Davi Kopenawa insiste que a floresta está viva, “mesmo que os brancos não saibam disso”. A Terra tem um coração e respira. As árvores choram quando seus troncos são cortados. Urihi, a terra da selva, não é a natureza do Ocidente: é uma entidade viva com uma dinâmica cosmológica complexa entre humanos e não humanos. A ecologia envolve os xapiri, as árvores, os rios, os animais, os peixes, o céu, as estrelas, o vento. Kopenawa estava décadas à frente dos cientistas, que mais tarde confirmaram a relação entre desmatamento e aquecimento global que ele defendia, como mostra o documentário Floresta, um jardim que a gente cultiva (2024).
Ao mesmo tempo, as ideias de Davi Kopenawa deram nova vida ao mundo acadêmico.

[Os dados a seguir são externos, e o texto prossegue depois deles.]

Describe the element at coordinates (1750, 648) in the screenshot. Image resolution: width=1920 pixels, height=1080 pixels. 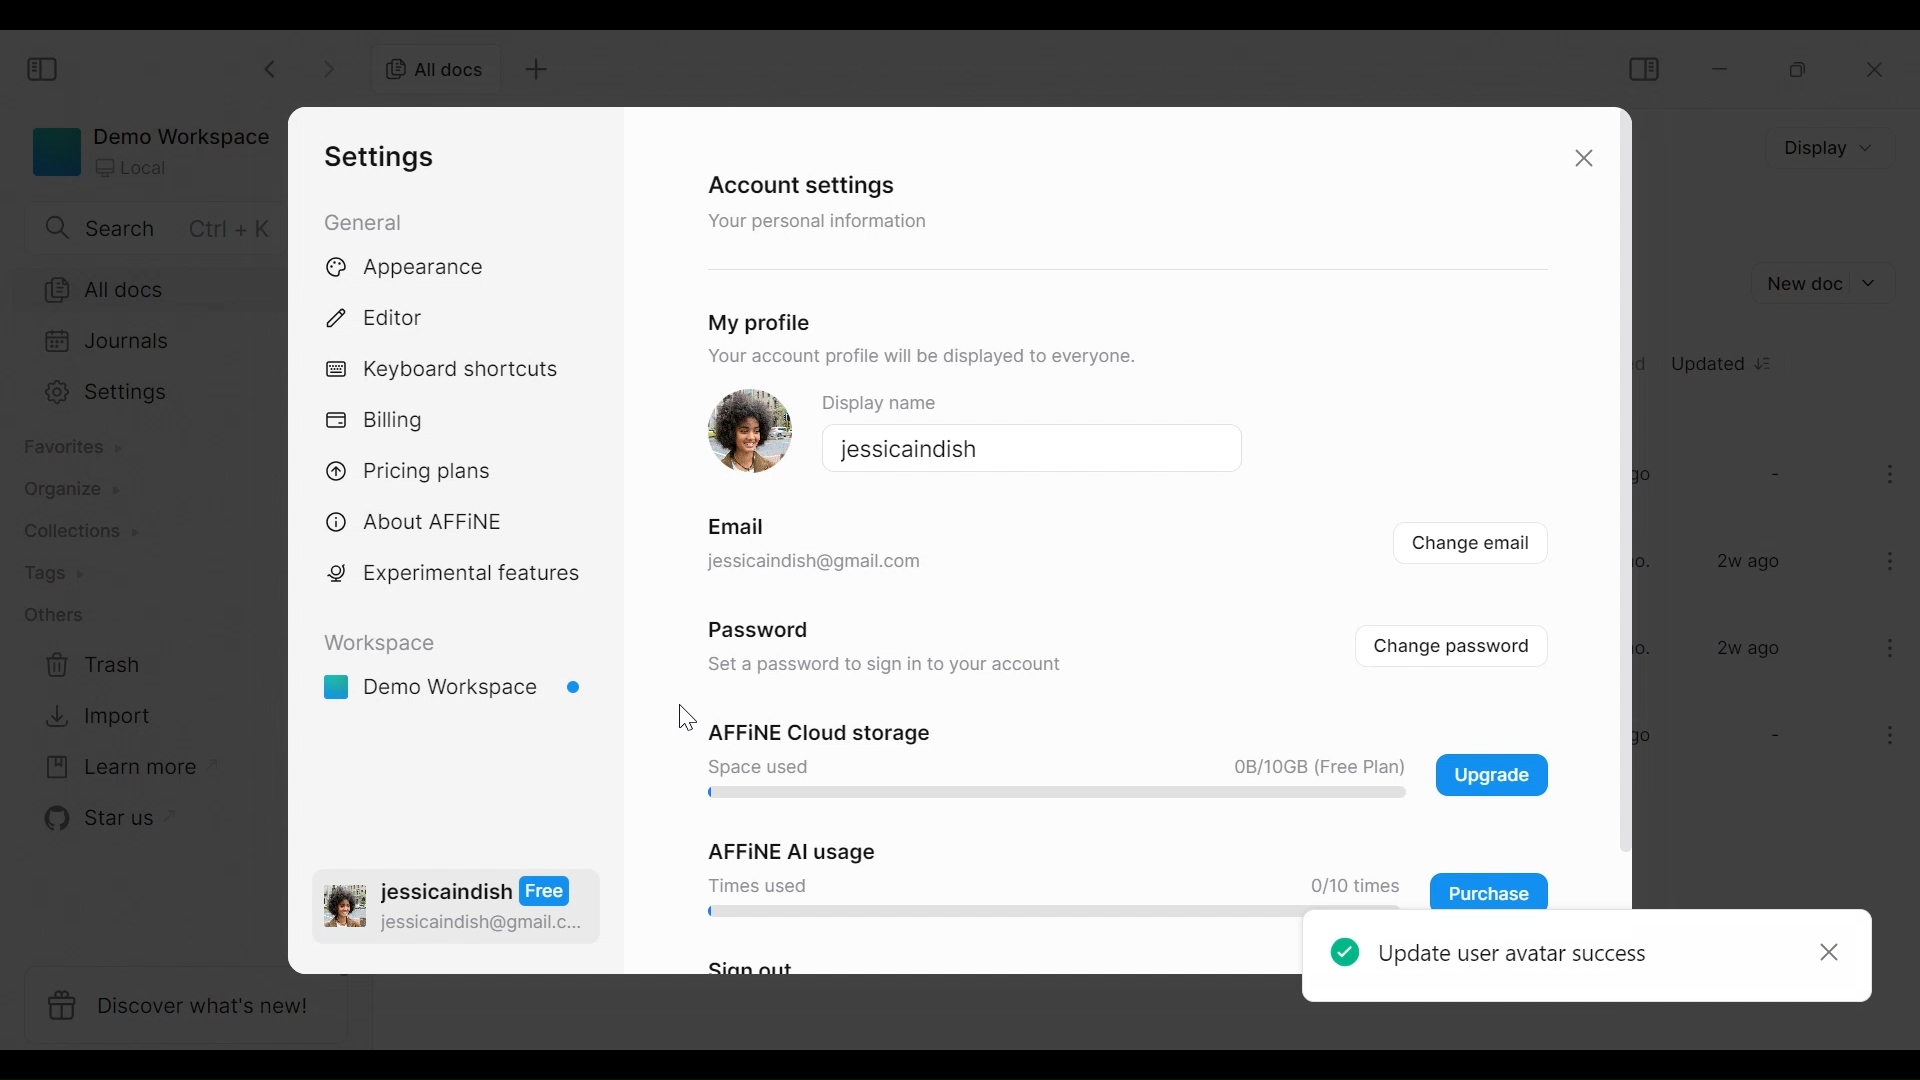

Após A Queda do Céu, surgiram múltiplos desvios ameríndios para a “cosmopolítica”, conceito cunhado pela filósofa belga Isabelle Stengers em 1997. Recolhendo as ideias do líder ianomâmi, do francês Bruno Latour, do brasileiro Eduardo Viveiros de Castro ou da peruana Marisol de la Cadena, entre outros pensadores, alargaram os horizontes de uma cosmopolítica que propunha inicialmente uma desaceleração da razão e a desconstrução do binómio cultura-natureza. Após A Queda do Céu, o não humano entra na luta e a natureza se torna politizada. Todas as espécies se tornam atores, não meros objetos de estudo.
Davi Kopenawa, tradutor da mensagem cifrada da selva, destaca-se como um verdadeiro diplomata cosmopolítico. “Ele é um mediador de mundos. Ele tem a capacidade de mediar entre os seres do cosmos Yanomami, mas também entre os Yanomami e os brancos. Ele media com maestria relações, seres, mundos, contextos, visões”, diz Hanna Limulja, antropóloga próxima de Kopenawa e autora do livro O desejo dos outros (a ser publicado em espanhol), sobre o povo Yanomami, em mensagem de áudio.
Desde a invasão da terra Yanomami por garimpeiros durante o governo Jair Bolsonaro, Davi Kopenawa ganhou novo poder. O xamã mais famoso do mundo estrela documentários como The Last Jungle (2021), Holding the Sky (2023) e A queda do céu (2024). A palavra do xamã ressoa mais alto do que nunca. Especialmente suas críticas ao capitalismo. “Os brancos só sonham consigo mesmos. As mercadorias os deixam eufóricos e escurecem seus espíritos. Eles constantemente fazem novos itens e sempre querem novos. Eles sonham com seu carro, sua casa, seu dinheiro e todos os seus outros bens. Eles só falam sobre trabalho e o dinheiro que lhes falta", diz A Queda do Céu.
Davi Kopenawa —68 anos, cinco filhos, quatro netos— não dorme bem na cidade. A angústia toma conta do seu corpo. Está revelado. A propriedade privada individual ainda não está assimilada. Ele prefere o mundo Yanomami, onde os maus caçadores são aqueles que guardam para si os animais que matam. A Queda do Céu , poesia e chama, fonte de vida e tronco filosófico, esboça para toda a humanidade outra forma de habitar um mundo em colapso: “Nós, Yanomamis, nunca guardamos as coisas que fazemos ou recebemos, mesmo quando não nos resta nada. Nós os entregamos muito rapidamente para aqueles que os querem, então eles rapidamente saem de nossas mãos.”